Monsieur Paul Déroulède a été l'objet des égards particuliers de la démocratie française. Celle-ci lui réserva une faveur qu'elle accorde d'ordinaire aux seuls membres des familles régnantes: elle l'exila. Et ainsi elle le montre, isolé comme un prétendant, aux trente-six millions de citoyens qui sont libres de circuler dans les limites des frontières nationales.

On se rappelle l'équipée qui valut à M. Paul Déroulède cet hommage exceptionnel. Un jour il arrêta dans la rue un cheval par la bride. Malheureusement il y avait un général dessus.
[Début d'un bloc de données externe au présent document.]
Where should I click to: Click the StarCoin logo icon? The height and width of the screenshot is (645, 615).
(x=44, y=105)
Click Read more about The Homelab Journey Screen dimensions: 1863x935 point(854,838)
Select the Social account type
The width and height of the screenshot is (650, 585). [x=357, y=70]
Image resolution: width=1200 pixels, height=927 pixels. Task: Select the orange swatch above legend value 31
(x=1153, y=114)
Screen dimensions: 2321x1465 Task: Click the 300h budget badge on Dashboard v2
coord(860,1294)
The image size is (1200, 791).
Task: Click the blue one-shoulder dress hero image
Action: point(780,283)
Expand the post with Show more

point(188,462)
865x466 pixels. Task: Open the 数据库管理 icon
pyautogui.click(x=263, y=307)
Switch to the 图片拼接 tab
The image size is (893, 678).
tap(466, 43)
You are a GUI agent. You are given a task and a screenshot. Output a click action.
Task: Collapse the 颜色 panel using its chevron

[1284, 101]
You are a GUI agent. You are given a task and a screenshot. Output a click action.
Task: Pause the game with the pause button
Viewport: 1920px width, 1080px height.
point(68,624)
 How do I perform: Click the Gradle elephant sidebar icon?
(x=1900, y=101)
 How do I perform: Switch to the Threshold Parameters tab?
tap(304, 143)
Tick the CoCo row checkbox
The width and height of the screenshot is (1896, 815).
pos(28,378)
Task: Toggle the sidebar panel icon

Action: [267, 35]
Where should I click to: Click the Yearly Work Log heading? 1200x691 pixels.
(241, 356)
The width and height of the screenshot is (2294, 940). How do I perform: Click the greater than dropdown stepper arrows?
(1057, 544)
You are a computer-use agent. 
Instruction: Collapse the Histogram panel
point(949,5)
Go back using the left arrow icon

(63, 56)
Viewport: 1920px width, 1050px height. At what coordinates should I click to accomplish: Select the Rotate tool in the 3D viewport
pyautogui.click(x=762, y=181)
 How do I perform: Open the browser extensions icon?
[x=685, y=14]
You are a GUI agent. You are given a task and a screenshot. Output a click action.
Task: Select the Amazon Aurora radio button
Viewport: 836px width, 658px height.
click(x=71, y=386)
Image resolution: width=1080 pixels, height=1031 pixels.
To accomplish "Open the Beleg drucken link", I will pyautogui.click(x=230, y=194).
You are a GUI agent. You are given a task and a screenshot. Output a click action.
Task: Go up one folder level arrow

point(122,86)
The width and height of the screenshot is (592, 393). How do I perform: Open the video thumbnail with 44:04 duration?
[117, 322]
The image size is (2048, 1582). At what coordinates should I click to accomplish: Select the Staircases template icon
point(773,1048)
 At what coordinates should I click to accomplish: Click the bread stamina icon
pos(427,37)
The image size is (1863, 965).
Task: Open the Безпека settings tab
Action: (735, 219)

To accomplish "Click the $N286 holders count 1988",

Et ce fut un grand désarroi dans le monde parlementaire...

Ce geste provoqua naturellement, entre le tribun et le général, quelques paroles d'explication auxquelles d'aucuns entendirent attribuer un sens criminel. A l'inverse de la Grande-Duchesse, les politiques n'aiment point les militaires; ils les couvrent d'or, de passementeries et de croix; ils ne réclament d'eux que le silence. L'appareil pompeux et le caractère entier de ces fonctionnaires leur inspirent à la fois du respect et de la défiance.

Quand la République était mineure, elle eut un flirt avec un soldat de fortune; Boulanger lui avait murmuré à l'oreille les paroles qu'on dit en dansant. Elle sembla prendre plaisir à ces déclarations. Aussi bien, dès qu'elle devint une grande personne, ses tuteurs usufruitiers employèrent-ils leurs talents à la convaincre que les meilleurs mariages sont les mariages de raison. Seul Félix Faure lui permit d'accrocher sa robe de mousseline à des éperons d'officier, dans les sauteries officielles. Et entre ces vieillards jaloux, la petite songeait, comme les héroïnes de la fantaisie de Musset: A quoi rêvent les jeunes filles.